Exercise goal: Scan the data for "Refunds" and copy each matching line.

Given data:
● ● ● ● ● ● ●
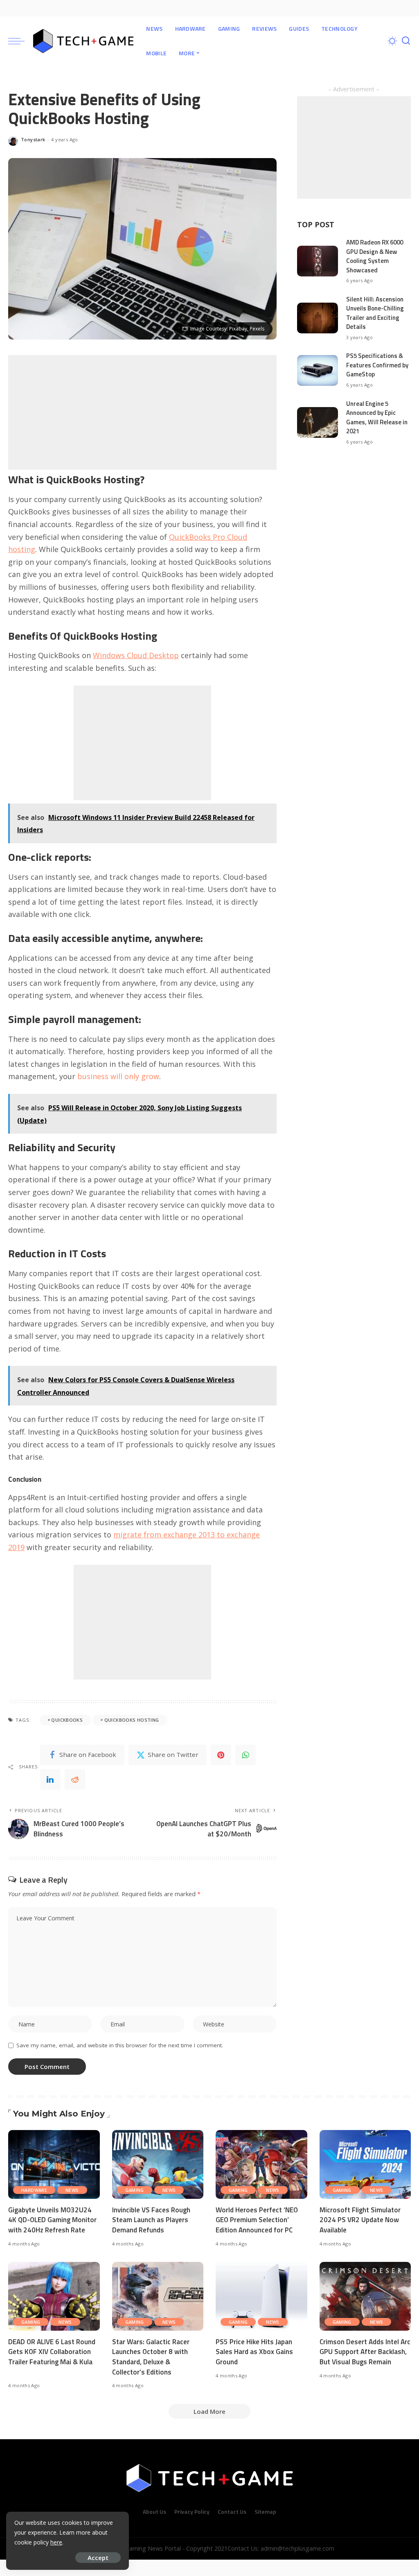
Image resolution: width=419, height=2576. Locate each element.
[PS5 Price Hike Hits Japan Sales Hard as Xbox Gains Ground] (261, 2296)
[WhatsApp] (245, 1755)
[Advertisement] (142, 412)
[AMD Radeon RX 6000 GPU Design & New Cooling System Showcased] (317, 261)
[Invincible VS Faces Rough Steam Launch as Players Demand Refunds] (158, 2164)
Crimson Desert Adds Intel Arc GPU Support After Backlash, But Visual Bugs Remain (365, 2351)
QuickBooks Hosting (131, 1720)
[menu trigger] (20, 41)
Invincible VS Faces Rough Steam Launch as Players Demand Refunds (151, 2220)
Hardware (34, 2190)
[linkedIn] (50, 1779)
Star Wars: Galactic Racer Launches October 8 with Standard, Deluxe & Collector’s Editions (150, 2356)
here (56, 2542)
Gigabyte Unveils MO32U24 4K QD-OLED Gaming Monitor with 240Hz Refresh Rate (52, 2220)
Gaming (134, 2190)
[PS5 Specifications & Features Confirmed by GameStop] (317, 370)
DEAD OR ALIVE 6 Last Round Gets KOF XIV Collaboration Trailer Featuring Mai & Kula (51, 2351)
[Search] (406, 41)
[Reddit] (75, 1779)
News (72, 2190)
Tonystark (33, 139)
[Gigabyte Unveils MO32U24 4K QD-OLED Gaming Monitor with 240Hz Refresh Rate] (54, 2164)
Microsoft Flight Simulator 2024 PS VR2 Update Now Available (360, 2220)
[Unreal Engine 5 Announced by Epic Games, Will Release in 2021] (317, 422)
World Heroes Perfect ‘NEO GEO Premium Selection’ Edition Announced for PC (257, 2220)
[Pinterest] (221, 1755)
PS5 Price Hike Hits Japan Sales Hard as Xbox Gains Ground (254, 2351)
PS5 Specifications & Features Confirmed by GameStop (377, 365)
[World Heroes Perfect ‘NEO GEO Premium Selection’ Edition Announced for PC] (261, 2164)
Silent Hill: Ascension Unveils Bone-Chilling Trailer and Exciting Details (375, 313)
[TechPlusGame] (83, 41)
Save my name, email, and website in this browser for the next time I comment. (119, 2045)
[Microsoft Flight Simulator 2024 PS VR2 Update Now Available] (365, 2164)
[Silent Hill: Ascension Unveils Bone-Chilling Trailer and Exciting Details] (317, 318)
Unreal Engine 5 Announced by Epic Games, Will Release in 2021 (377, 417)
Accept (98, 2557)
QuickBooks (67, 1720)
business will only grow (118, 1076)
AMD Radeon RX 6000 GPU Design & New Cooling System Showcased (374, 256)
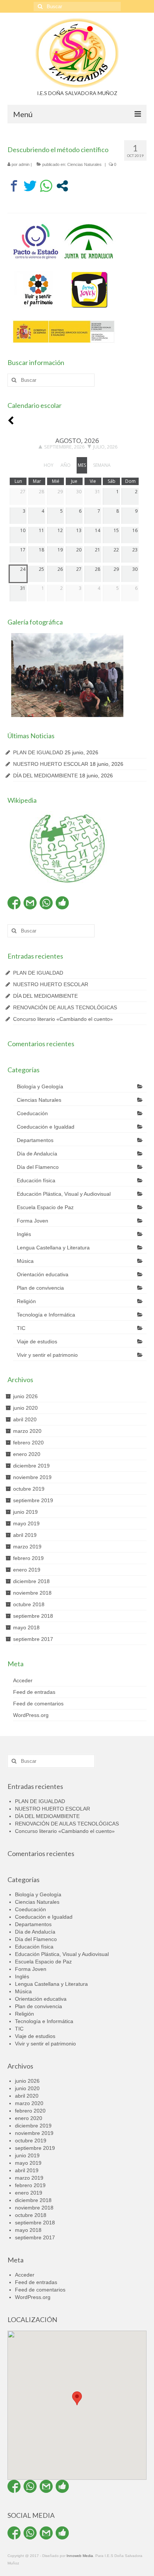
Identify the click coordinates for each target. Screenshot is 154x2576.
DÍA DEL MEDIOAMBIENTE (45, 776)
● ● ● ● ● ● ●
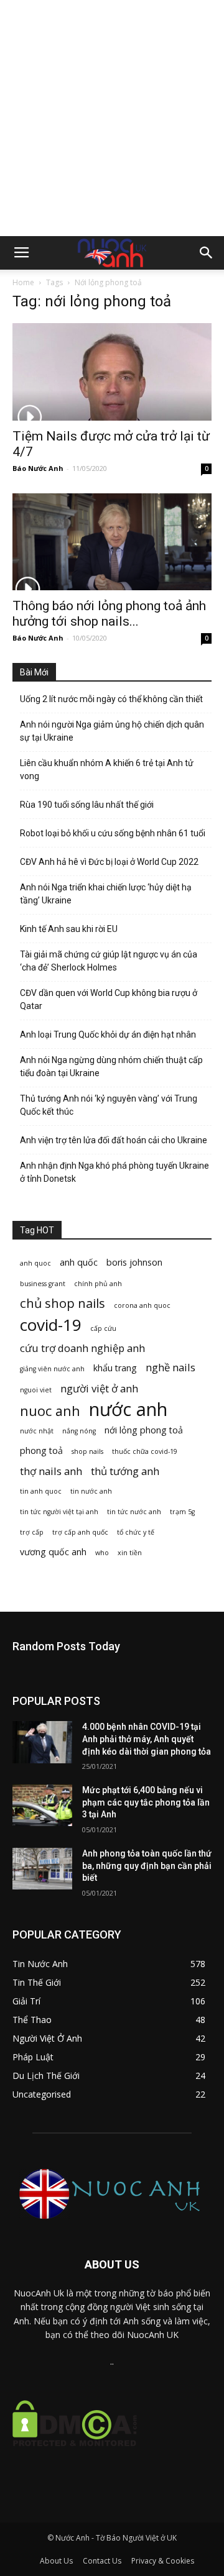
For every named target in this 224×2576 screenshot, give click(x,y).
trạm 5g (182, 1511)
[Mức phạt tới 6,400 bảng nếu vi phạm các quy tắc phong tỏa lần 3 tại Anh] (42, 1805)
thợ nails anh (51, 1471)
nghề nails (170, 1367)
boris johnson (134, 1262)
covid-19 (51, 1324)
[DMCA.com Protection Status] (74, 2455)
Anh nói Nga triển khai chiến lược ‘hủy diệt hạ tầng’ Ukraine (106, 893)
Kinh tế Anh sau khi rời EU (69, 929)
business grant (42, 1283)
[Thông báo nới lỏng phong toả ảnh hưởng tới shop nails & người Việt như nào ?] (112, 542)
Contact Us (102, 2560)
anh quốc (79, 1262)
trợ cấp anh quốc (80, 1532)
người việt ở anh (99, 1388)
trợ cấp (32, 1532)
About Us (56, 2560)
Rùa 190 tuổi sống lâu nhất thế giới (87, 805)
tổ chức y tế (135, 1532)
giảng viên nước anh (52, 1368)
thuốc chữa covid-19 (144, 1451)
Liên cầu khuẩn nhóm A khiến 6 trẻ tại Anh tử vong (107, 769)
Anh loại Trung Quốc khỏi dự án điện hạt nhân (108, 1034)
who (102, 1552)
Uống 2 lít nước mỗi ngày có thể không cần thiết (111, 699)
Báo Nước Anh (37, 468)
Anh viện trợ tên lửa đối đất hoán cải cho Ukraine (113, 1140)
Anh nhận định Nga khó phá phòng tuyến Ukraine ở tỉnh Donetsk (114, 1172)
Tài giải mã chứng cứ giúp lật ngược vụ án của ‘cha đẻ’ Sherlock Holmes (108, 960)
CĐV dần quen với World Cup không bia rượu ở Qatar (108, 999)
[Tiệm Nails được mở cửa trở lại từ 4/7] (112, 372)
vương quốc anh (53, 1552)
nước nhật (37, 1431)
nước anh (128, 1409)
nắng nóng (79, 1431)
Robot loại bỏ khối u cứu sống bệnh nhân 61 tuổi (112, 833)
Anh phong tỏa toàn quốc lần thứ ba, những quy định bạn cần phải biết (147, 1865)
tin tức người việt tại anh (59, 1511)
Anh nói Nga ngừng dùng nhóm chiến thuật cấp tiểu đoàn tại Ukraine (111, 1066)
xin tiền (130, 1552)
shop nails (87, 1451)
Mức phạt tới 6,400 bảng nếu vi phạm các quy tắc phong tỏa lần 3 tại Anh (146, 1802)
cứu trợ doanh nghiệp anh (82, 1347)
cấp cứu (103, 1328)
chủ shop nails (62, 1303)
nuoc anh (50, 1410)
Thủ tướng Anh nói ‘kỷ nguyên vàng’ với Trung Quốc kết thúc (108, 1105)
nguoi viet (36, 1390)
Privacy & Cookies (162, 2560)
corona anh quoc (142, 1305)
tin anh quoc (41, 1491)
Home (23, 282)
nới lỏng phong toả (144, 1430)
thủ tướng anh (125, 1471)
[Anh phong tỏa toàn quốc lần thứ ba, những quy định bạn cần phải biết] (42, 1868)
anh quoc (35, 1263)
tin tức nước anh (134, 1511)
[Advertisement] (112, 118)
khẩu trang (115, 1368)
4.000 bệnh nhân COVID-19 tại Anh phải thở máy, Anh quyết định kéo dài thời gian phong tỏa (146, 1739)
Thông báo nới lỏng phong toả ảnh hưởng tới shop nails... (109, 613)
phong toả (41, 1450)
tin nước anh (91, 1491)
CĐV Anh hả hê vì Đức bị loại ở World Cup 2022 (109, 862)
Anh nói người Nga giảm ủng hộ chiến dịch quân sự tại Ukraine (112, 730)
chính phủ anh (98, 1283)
● ● ● ● ● ● ●
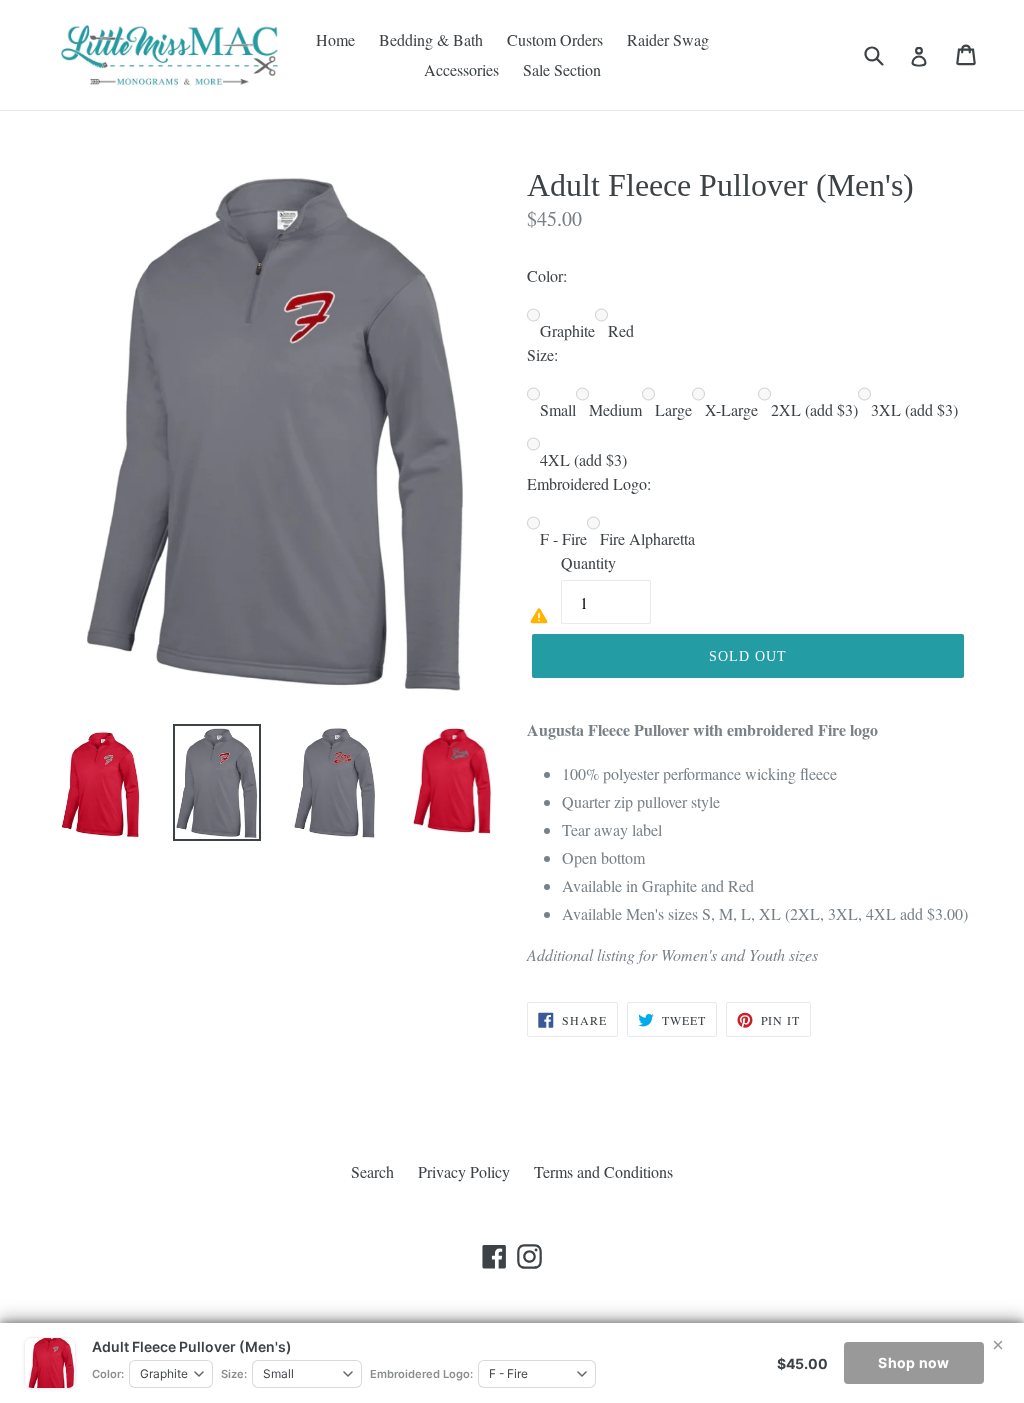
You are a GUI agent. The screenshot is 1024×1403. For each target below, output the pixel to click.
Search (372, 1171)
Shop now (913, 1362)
● ● ● ● ● ● ●
The answer:
[Invincible VS Faces Rough Steam Launch as Players Demand Refunds] (158, 2164)
Invincible VS Faces Rough Steam Launch as Players Demand Refunds (151, 2220)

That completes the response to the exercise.